For instance, Tesla eventually left Edison because of a disagreement over not AC, but money. Tesla suggested to Edison that he could improve the efficiency of some of Edison's electrical machinery and save him a lot of money. Edison thought this was intriguing and offered Tesla $50,000 if he could do it. After slaving for months, hardly sleeping, and eventually redesigning and installing automatic controls, he asked Edison for his reward. But he simply replied, "Tesla, you don't understand our American Humor." Though money was far from being dear to Tesla's heart, he considered this the final insult.


As Tesla's reputation grew, so did public preference for AC power. Startled by this and desperate, Edison began electrocuting animals in an attempt to scare people away from AC. He paid schoolboys to steal pets from neighbors, which were electrocuted and publicly displayed. He also sent an assistant on a road show that electrocuted calves and dogs. Edison simply said that he was "Westinghousing" the animals.

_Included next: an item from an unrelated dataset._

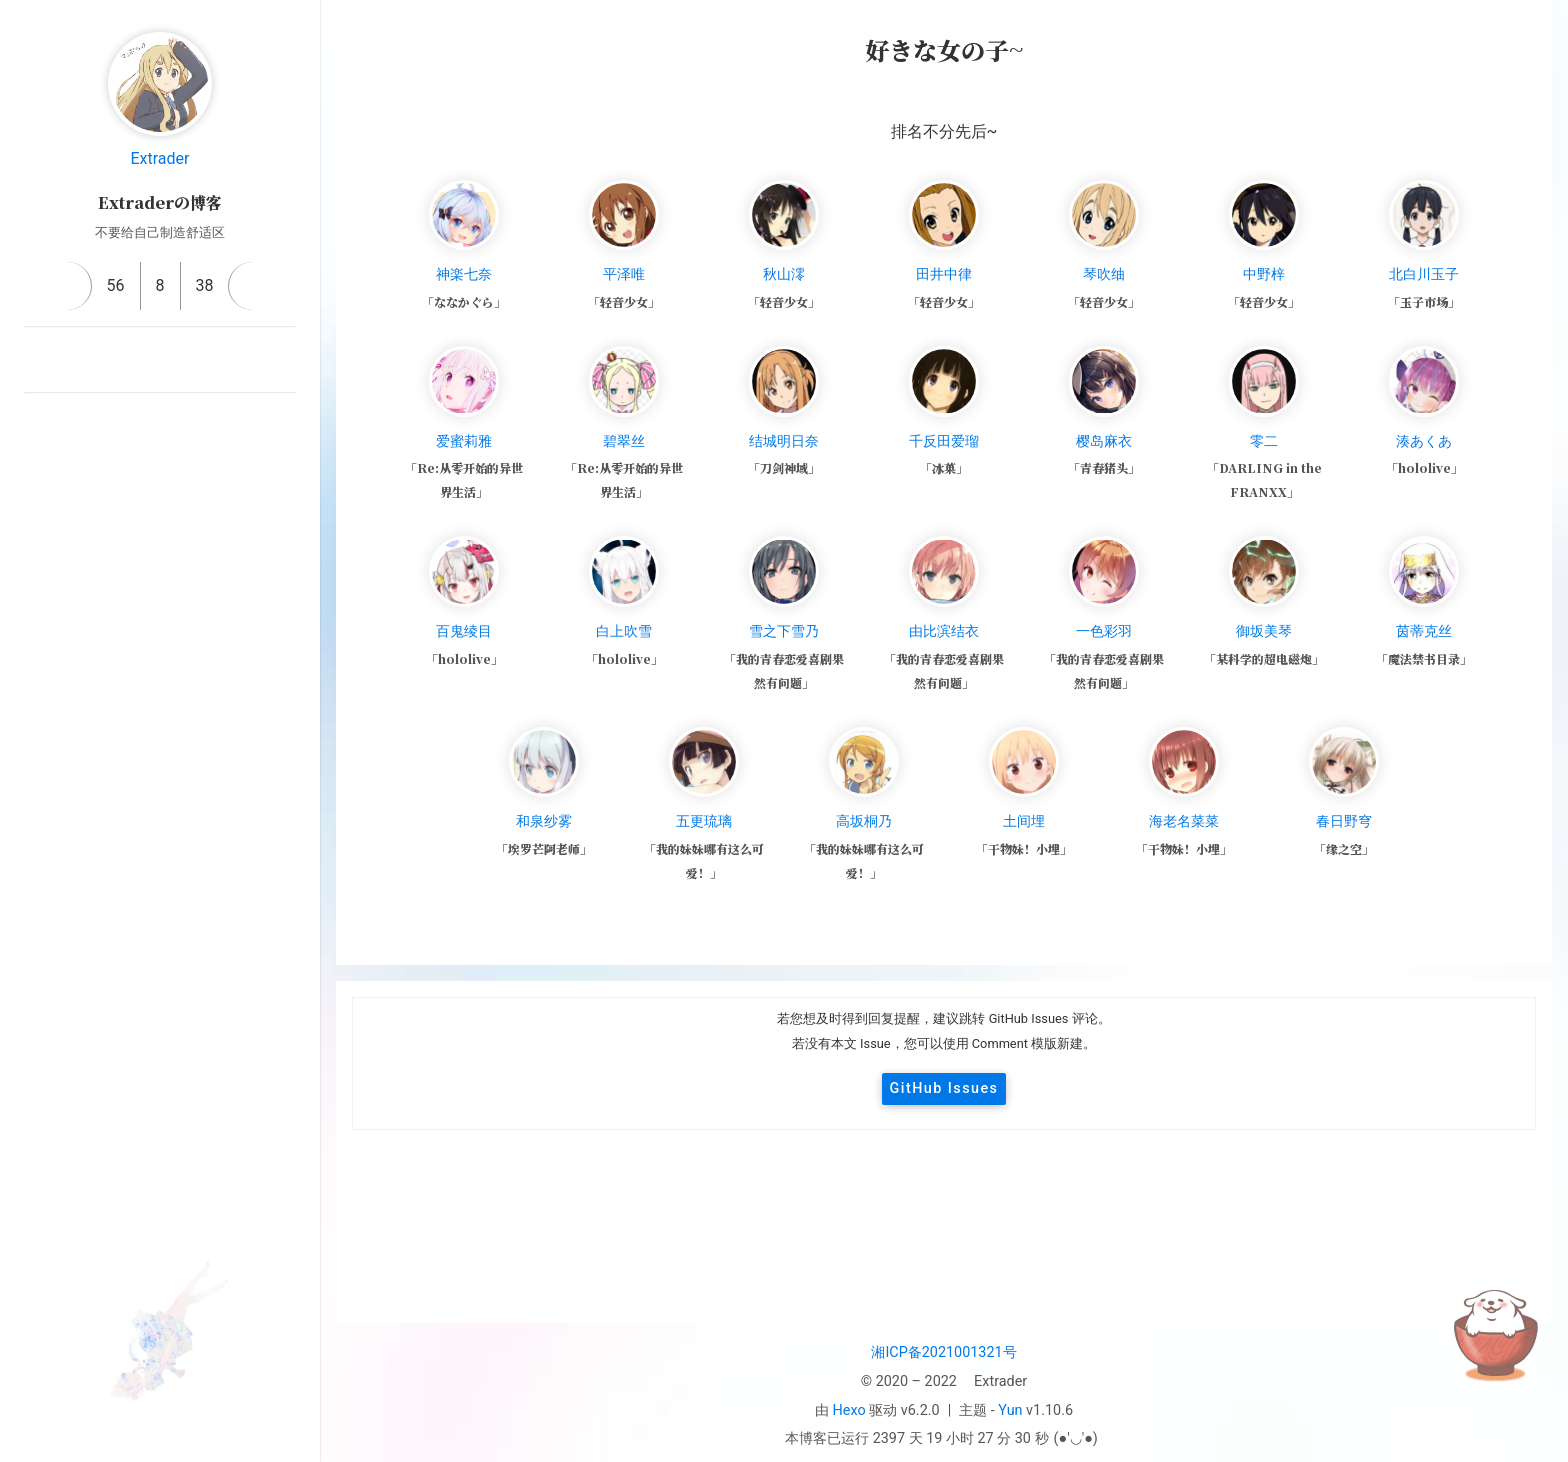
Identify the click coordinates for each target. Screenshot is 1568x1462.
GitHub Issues (944, 1088)
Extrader (159, 158)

However, in a peculiar side note, DC had quite a different effect on New York's first man condemned to death by electrocution. Due to a miscalculation by one of Edison's engineers, the current was too week, and the condemned man was only 'half-killed.'

 

Nikola Tesla never married. Indeed he was against the notion of a married inventor. He remarked, "an inventor has so intense a nature with su much in it of wild, passionate quality, that in giving himself to a woman he might love, he would give everything from his chosen field. I do not think you can name many great inventions that have been made by married men."

 

A few years after the death of his most beloved pigeon, Nikola Tesla died, literally penniless, in 1943.